• **TASKS FOR THIS EXERCISE**
A. Reproduce the renal physiology notes, starting with "Identify factors which" and going on through "release more renin.", with "JG cells" changed to "juxtaglomerular cells".
B. List every factor that the renal physiology notes give as causing the release of renin.

• **TEXT UNDER STUDY**
□ □ □
Autoregulation maintains blood flow over what BP ranges ?

Answer 26

Autoregulatory mechanisms maintain a relatively constant blood flow through the kidneys over an arterial pressure range from about 80 to 180 mm Hg. Consequently, large changes in water and solute excretion are prevented. However, the intrinsic controls cannot handle extremely low systemic blood pressure, such as might result from serious hemorrhage (hypovolemic shock). Once mean systemic blood pressure drops below 90 mm Hg, autoregulation ceases.

Question 27

State what happens to GFR upon constriction and dilation of both afferent and efferent arterioles.

Answer 27

AFFERENT ARTERIOLES
Constriction- Reduces filtration P, so GFR falls.
Dilation- Increases P driving ultrafiltration, so GFR increases.

EFFERENT ARTERIOLES
Constriction- Causes P to back up within capillary. GFR increases.
Dilation- Allows blood to easily escape the capillary and P falls. GFR falls.

Question 28

Draw a diagram showing change in RBF and GFR with changing Arterial BP.

Answer 28

RBF essentially constant over wide range of BP. Hence GFR essentially constant over wide range of BP.

Refer to lecture slides, page 7 second slide.

Question 29

Identify factors which can result in the release of renin (and therefore trigger the renin-angiotensin mechanism as part of the extrinsic control of GFR).

Answer 29

1) Reduced stretch of the granular JG cells. A drop in mean systemic blood pressure below 80 mm Hg (as might be due to hemorrhage, dehydration, etc.) reduces the stretch of the JG cells and stimulates them to release more renin.
2) Stimulation of the JG cells by input from activated macula densa cells. Under conditions in which the macula densa cells prompt a reduced release of the vasoconstrictor chemical (promoting vasodilation of the afferent arteriole), they also stimulate the JG cells to release renin.
3) Direct stimulation of JG cells via b1-adrenergic receptors by renal sympathetic nerves.
□ □ □
• **PROVIDED DATA**
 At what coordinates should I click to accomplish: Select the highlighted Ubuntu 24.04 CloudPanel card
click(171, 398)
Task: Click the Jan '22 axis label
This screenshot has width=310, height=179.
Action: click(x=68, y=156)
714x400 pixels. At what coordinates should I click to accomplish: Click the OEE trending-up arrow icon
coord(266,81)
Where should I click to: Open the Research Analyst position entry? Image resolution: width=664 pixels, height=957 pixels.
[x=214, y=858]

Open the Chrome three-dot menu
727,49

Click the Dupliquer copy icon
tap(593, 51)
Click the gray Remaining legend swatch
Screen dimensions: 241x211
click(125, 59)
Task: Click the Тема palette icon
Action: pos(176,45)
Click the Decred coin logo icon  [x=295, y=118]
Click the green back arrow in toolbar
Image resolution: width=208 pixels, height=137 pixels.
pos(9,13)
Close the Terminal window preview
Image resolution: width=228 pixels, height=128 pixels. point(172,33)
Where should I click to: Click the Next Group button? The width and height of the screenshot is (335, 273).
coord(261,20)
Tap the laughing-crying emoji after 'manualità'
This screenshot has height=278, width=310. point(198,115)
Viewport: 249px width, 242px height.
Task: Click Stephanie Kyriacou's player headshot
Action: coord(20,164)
□ □ □
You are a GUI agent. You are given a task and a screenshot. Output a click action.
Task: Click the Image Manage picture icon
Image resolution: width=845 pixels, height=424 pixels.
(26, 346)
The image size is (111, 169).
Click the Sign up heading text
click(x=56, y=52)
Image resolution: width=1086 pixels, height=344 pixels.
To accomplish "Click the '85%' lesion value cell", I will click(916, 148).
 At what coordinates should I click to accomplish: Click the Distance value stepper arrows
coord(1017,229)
□ □ □
• **TASK RESPONSES**
A.
Identify factors which can result in the release of renin (and therefore trigger the renin-angiotensin mechanism as part of the extrinsic control of GFR).

Answer 29

1) Reduced stretch of the granular juxtaglomerular cells. A drop in mean systemic blood pressure below 80 mm Hg (as might be due to hemorrhage, dehydration, etc.) reduces the stretch of the juxtaglomerular cells and stimulates them to release more renin.

B.
1. Reduced stretch of the granular JG cells, as when mean systemic blood pressure drops below 80 mm Hg
2. Stimulation of the JG cells by input from activated macula densa cells
3. Direct stimulation of JG cells via b1-adrenergic receptors by renal sympathetic nerves